> Instructions to follow: Pictures are to be left out; every line from the one with "Viewport: 594px width, 549px height." through the end of the data must be transcribed exactly.
*** Input data ***
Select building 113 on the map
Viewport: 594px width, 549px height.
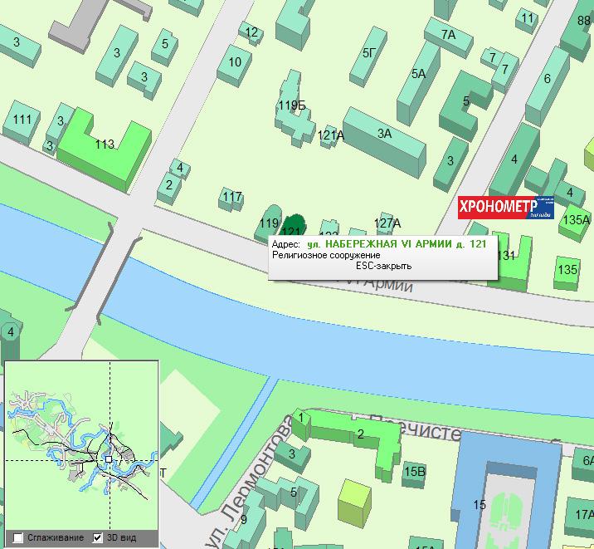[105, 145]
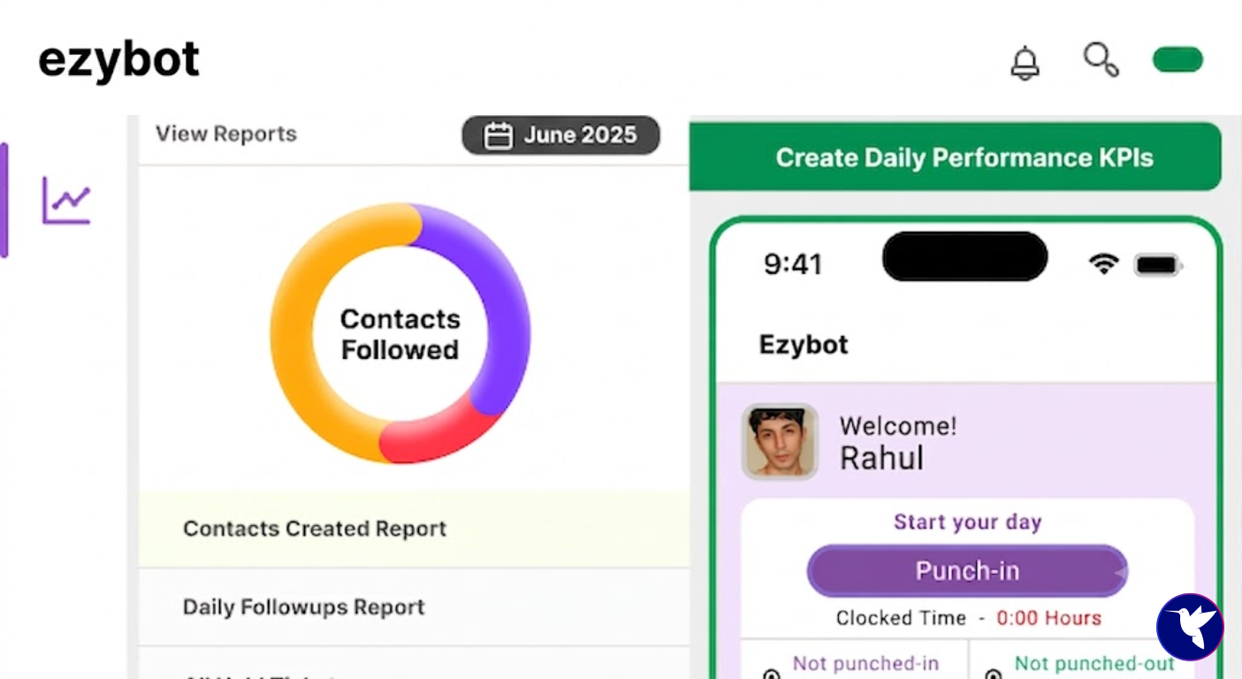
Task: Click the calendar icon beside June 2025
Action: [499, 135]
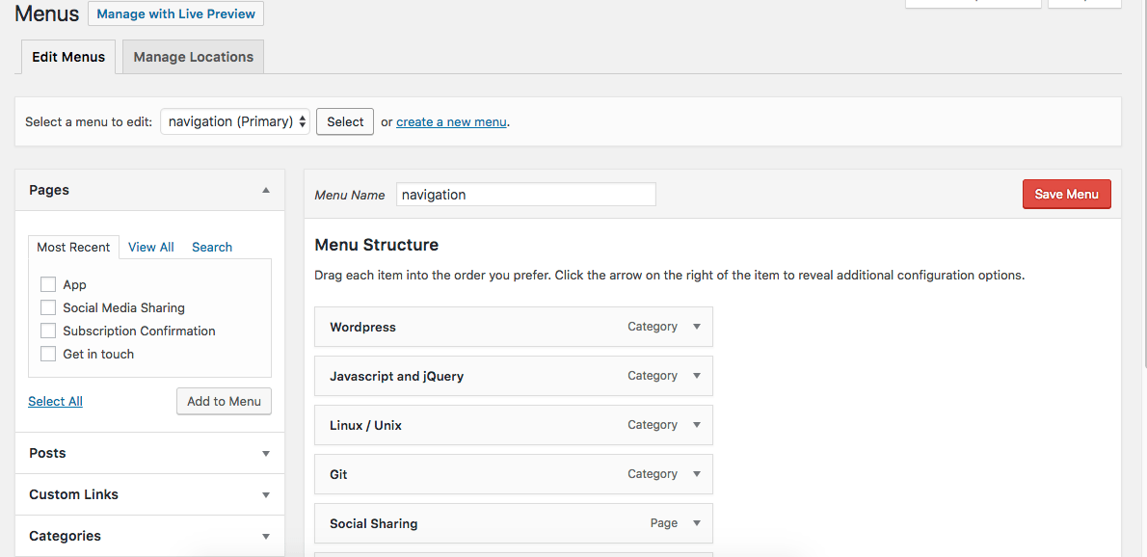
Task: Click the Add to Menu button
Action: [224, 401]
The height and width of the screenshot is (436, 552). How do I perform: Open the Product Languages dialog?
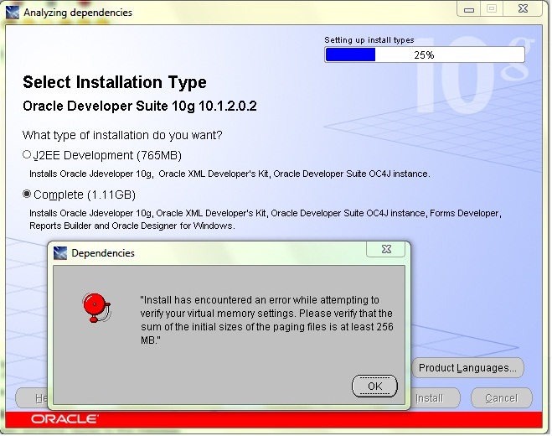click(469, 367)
*** End of Input data ***
> Answer space:
Viewport: 594px width, 549px height.
[105, 145]
Task: Click the calendar icon beside June 2025
Action: [499, 135]
Task: Click the Add to Menu button
Action: [224, 401]
The height and width of the screenshot is (436, 552). How do I perform: Open the Product Languages dialog?
click(469, 367)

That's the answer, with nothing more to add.